The Most Iconic Racist Flyers In Sports History

There are lots of iconic racist flyers in sports history, but which one is the grandaddy of them all? Let’s take a quick look back at some of the most memorable moments in sports history to see which one sticks out to you.

1964: Pete Rose, Pete Rozelle And The Blacklist

In a case that just wouldn’t go away, the legendary Pete Rose was permanently banned from baseball in 1989 for life due to his involvement in an illegal betting scandal. However, eight years before that, Rose was a superstar with the Cleveland Indians and was instrumental in helping the team achieve their third championship in five years. But how did they do it? It was mostly due to his unique skills as a bettor, as he would regularly bet on the games in which he knew his team was going to win. He’d often make huge wagers, which would strain the finances of the team, until finally, he was blacklisted by Major League Baseball, which resulted in the suspension of his career. It’s unfortunate that Rose never got a chance to give it back, but he always had another card up his sleeve. As for Rozelle, who was the commissioner of baseball at the time, it was later revealed that he knew about the betting scandal, but decided to keep quiet as he wanted to maintain the integrity of the game. Unsurprisingly, Pete Rose is still considered among the greatest baseball players of all time.

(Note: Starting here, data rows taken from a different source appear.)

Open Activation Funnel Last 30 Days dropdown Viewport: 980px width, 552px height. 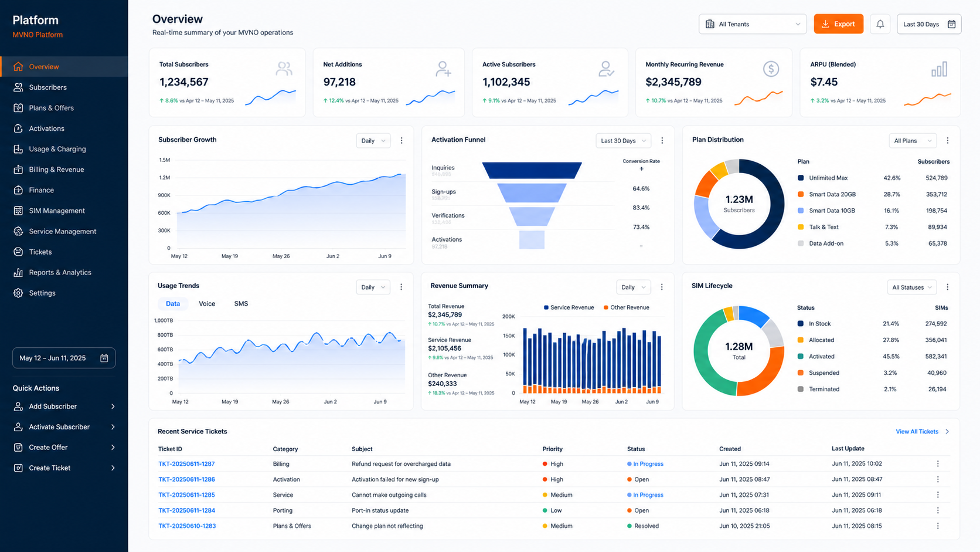click(624, 141)
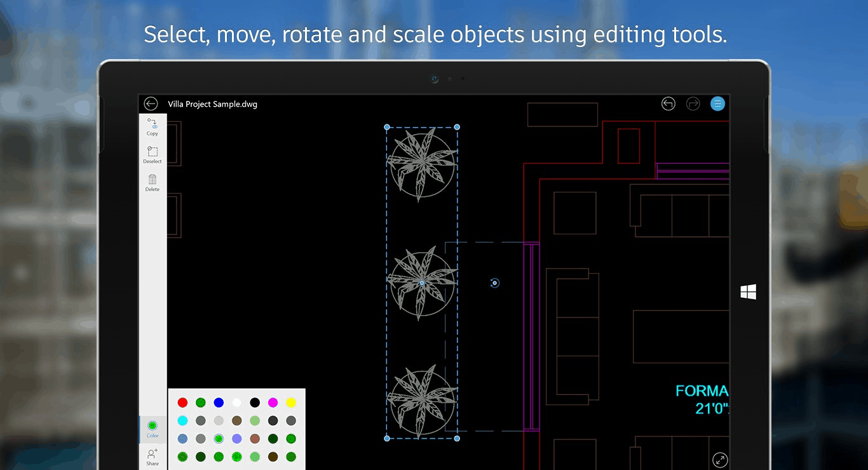Viewport: 868px width, 470px height.
Task: Apply the yellow color swatch
Action: pos(291,403)
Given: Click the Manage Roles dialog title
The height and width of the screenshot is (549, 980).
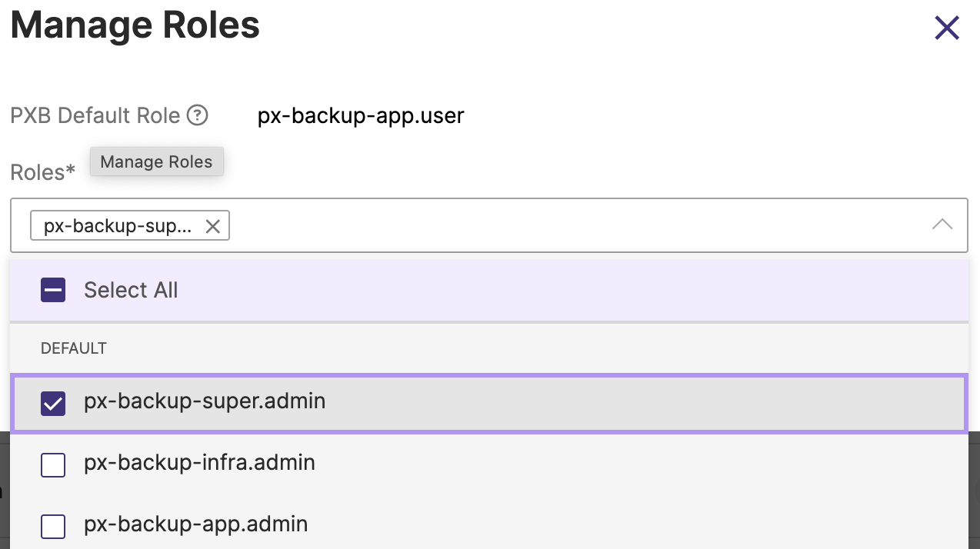Looking at the screenshot, I should coord(135,25).
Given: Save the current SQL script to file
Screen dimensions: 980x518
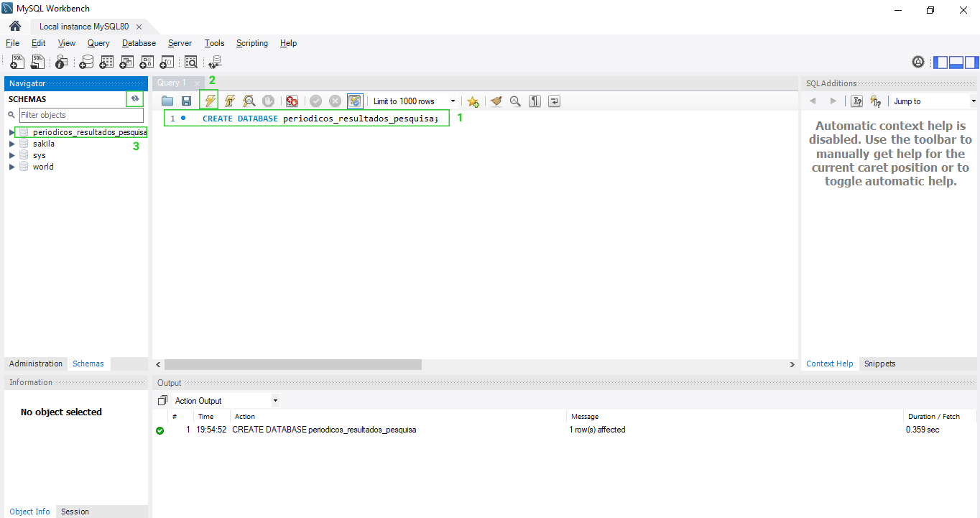Looking at the screenshot, I should pos(186,101).
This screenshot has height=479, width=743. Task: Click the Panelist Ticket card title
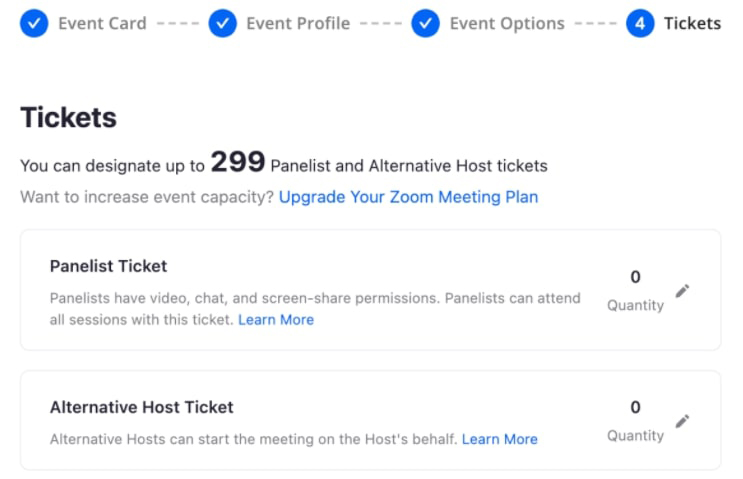pos(109,266)
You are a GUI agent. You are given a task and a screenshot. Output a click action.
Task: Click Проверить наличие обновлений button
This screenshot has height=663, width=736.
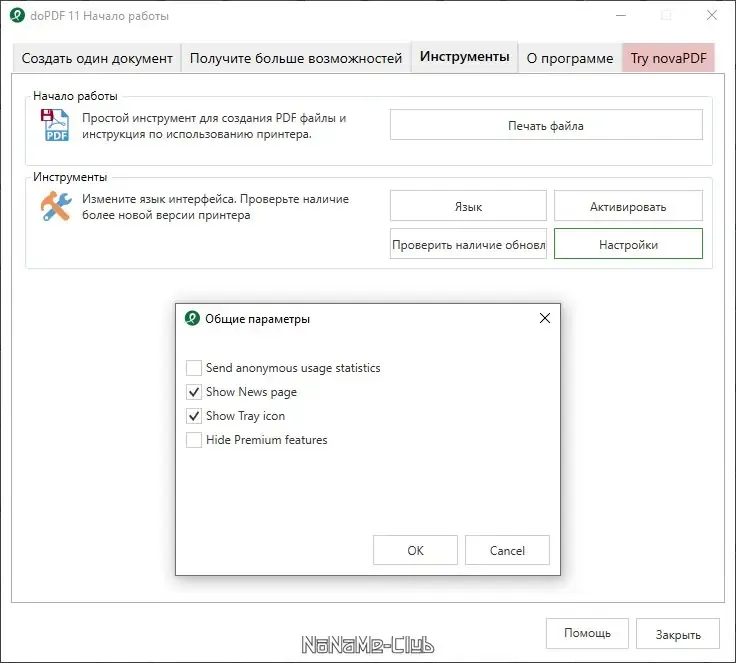(x=468, y=244)
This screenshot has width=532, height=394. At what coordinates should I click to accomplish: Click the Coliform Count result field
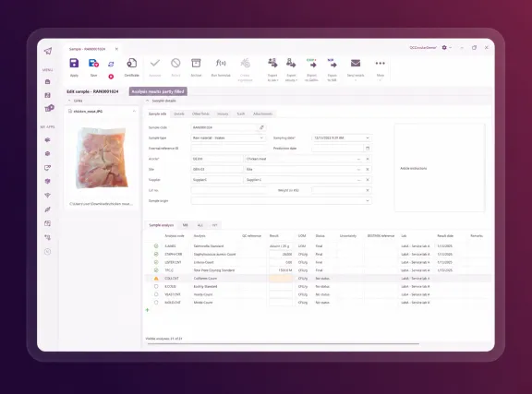(x=281, y=279)
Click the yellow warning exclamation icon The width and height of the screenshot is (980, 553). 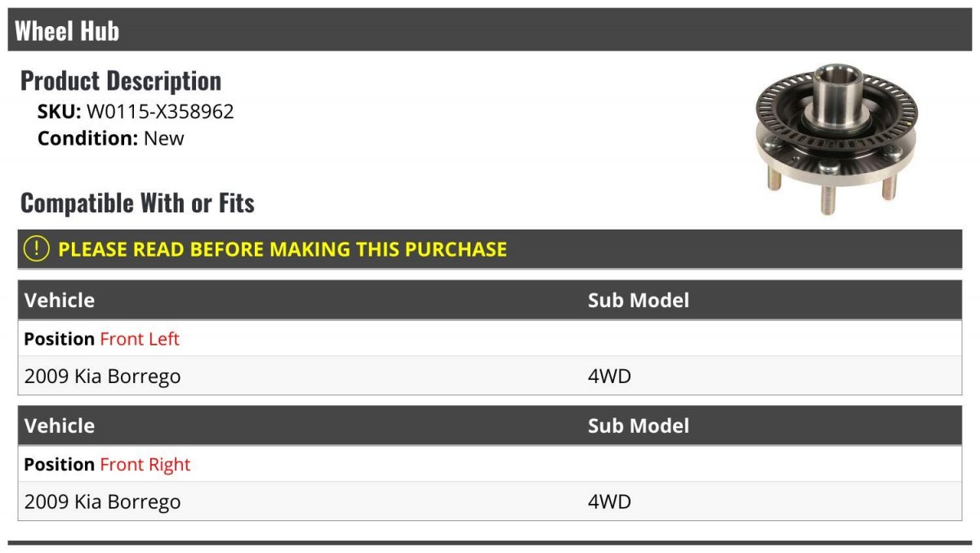37,249
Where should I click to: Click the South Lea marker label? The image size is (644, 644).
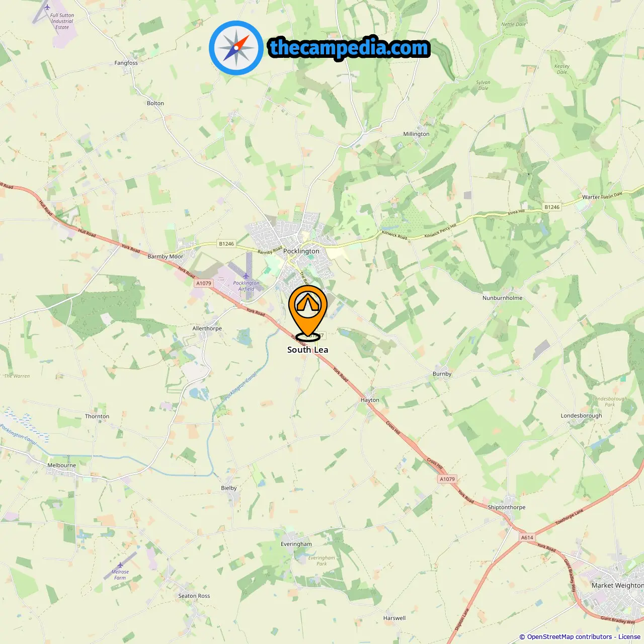click(308, 350)
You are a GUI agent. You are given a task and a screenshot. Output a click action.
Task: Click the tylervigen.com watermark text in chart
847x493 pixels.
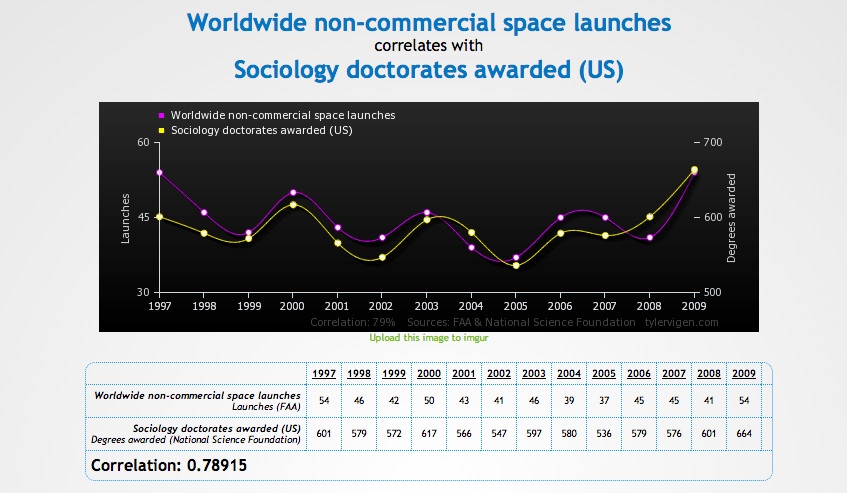tap(681, 322)
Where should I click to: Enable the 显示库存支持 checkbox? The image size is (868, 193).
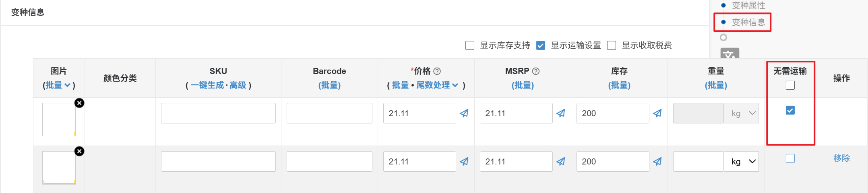tap(470, 45)
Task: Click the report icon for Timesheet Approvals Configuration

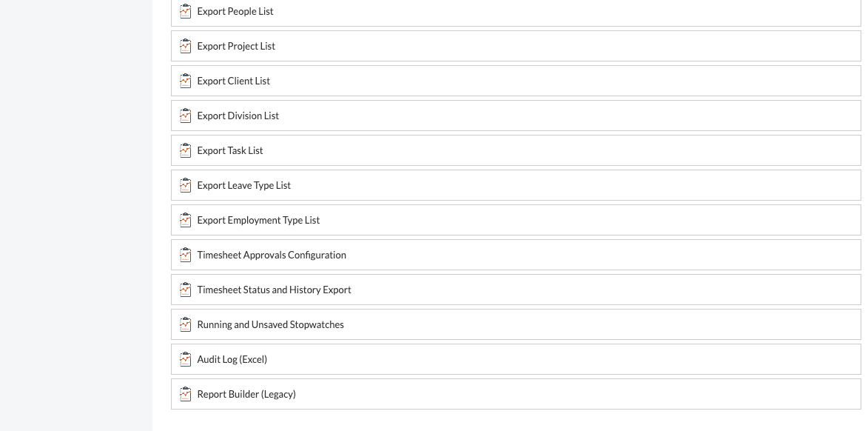Action: click(185, 255)
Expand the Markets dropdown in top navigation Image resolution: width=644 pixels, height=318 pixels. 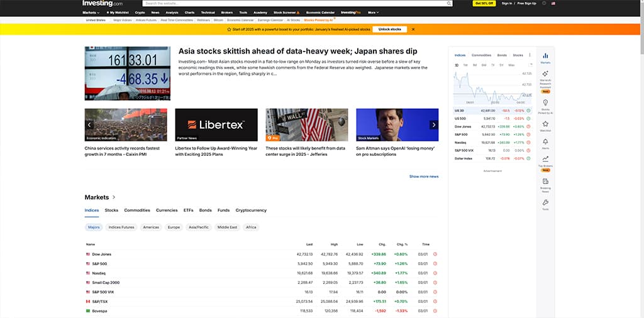point(92,12)

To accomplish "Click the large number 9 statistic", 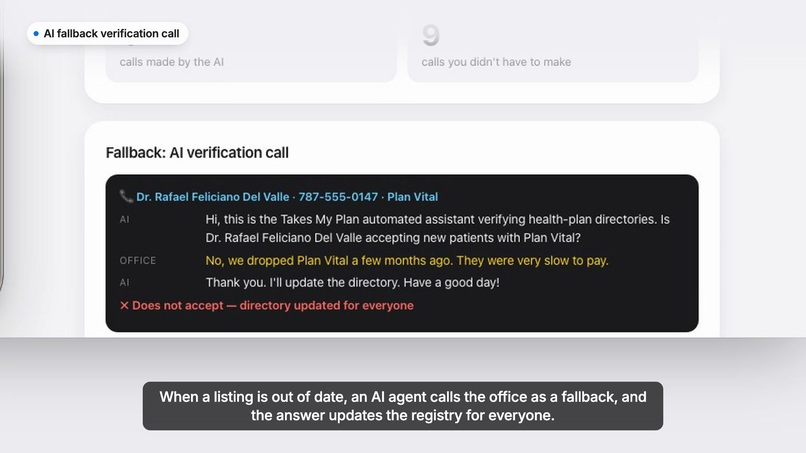I will click(431, 35).
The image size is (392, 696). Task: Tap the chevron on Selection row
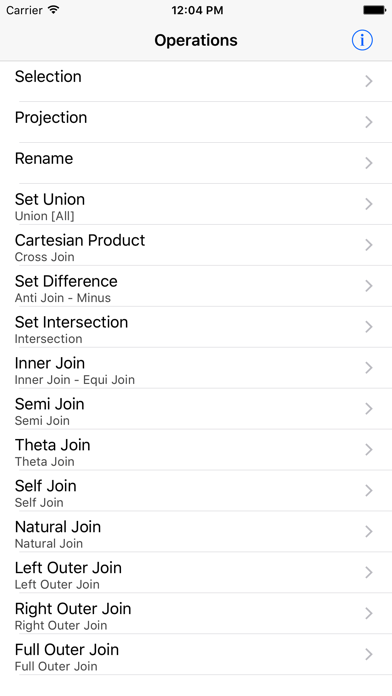pyautogui.click(x=368, y=81)
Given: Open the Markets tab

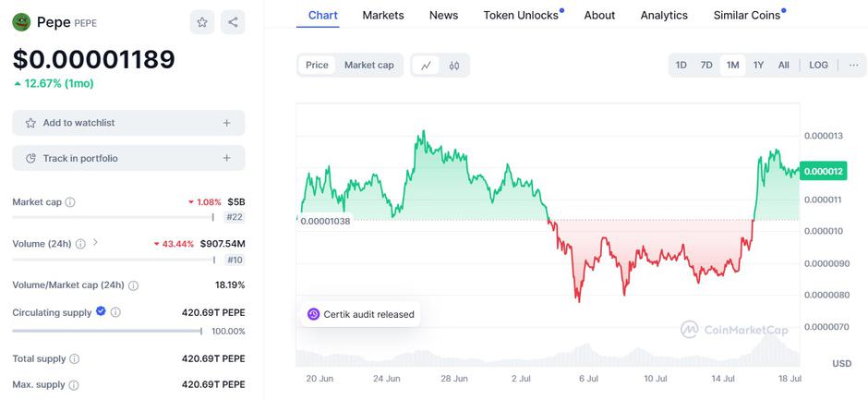Looking at the screenshot, I should click(383, 16).
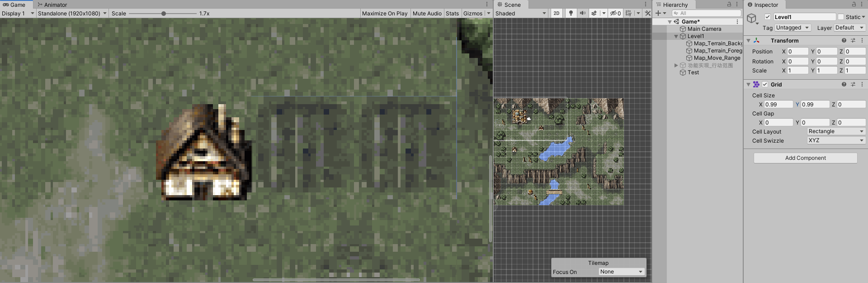The width and height of the screenshot is (868, 283).
Task: Enable the Static checkbox
Action: [x=841, y=17]
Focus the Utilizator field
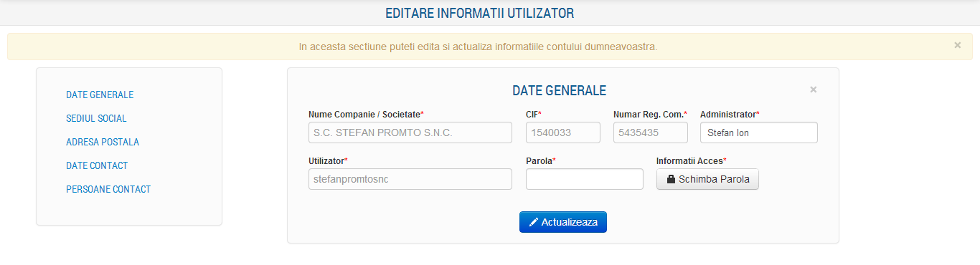 pos(410,179)
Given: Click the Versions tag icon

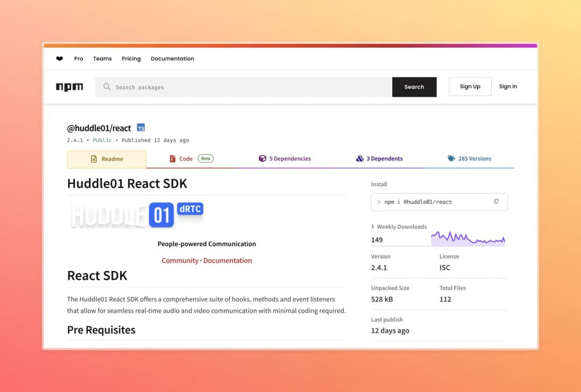Looking at the screenshot, I should click(x=451, y=159).
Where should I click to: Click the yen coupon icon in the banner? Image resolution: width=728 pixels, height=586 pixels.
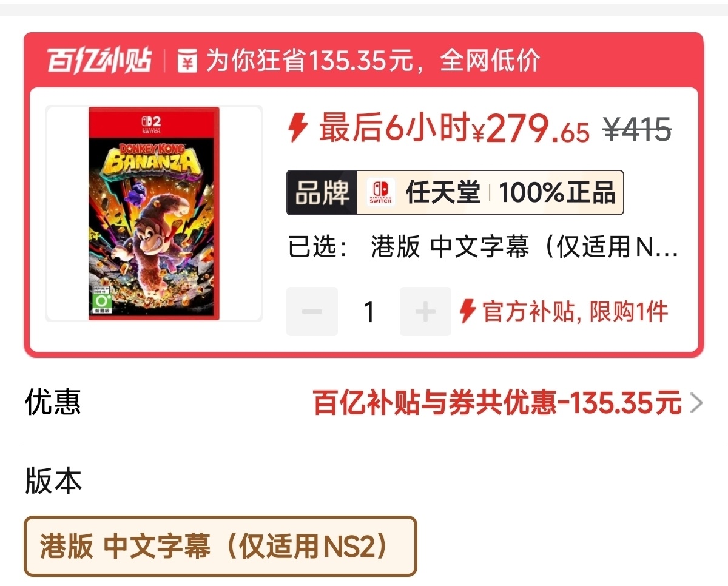(x=187, y=61)
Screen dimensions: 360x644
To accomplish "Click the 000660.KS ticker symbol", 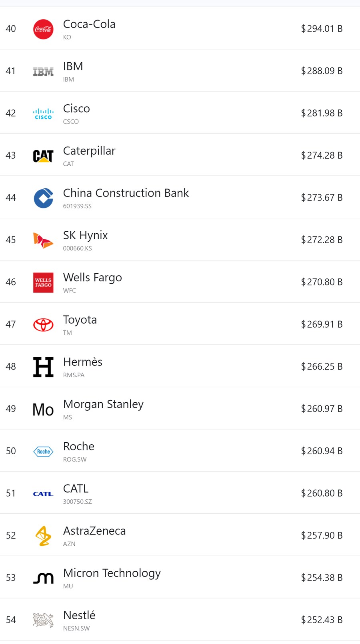I will (x=78, y=248).

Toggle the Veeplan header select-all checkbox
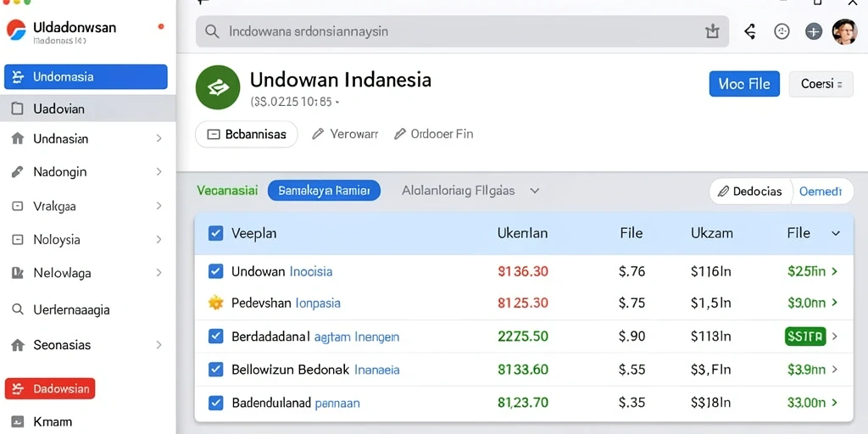click(215, 233)
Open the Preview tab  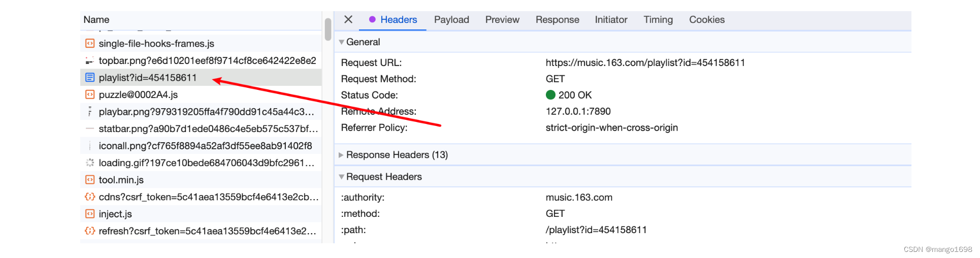coord(502,20)
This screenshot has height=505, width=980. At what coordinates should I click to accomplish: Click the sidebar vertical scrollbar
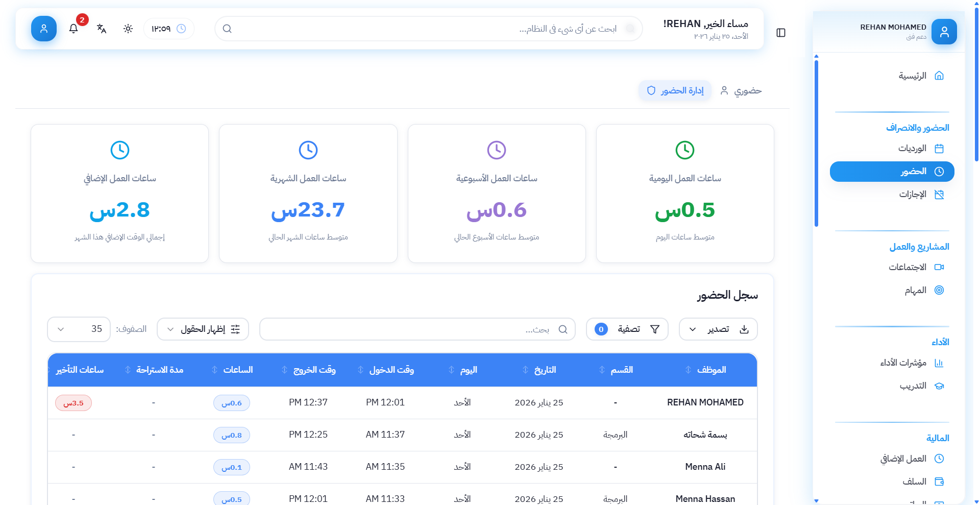[x=816, y=143]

1977: The Latvian Sports Center Stadium

The Latvian Sports Center Stadium has never been a sports arena in the traditional sense of the word. That is, until January of 2019, when it finally opened its doors to the public after years of renovations. During its renovation, the stadium became yet another prominent symbol of the reopened Olympic Park in St. Petersburg, Russia. The Latvian Sports Center Stadium replaced the Olympic Stadium, which was built for the 2014 Winter Olympics and had to be demolished due to safety concerns.

1978: The Cotton Bowl

The Cotton Bowl is a great example of how the renovation of the Olympic Stadium for the 2014 Winter Games affected multiple sports venues. The 80,000-seat stadium was originally built for the 1928 Olympics and subsequently became the most famous stadium in the U.S. During the renovation, all of the original architecture was preserved, but modernized, which gives it a more contemporary feel. The Cotton Bowl held its last game in 2013 and was subsequently bought by a private company whose sole purpose is to renovate and restore it to its former glory.

1992: The Astrodome

As we mentioned, the Astrodome was part of the 2014 Winter Games in St. Petersburg, Russia, which was heavily damaged by the recent pandemic. Luckily, the building was unsinkable and remained intact, which is more than can be said about many stadiums around the world. It was initially supposed to be demolished following the end of the tournament, but was saved by its fans and subsequently became a symbol of Russian unity and resilience during the time of the pandemic.

There are multiple iconic racist flyers in sports history, but which one is the grandaddy of them all? Let’s take a quick look back at some of the most memorable moments in sports history to see which one sticks out to you.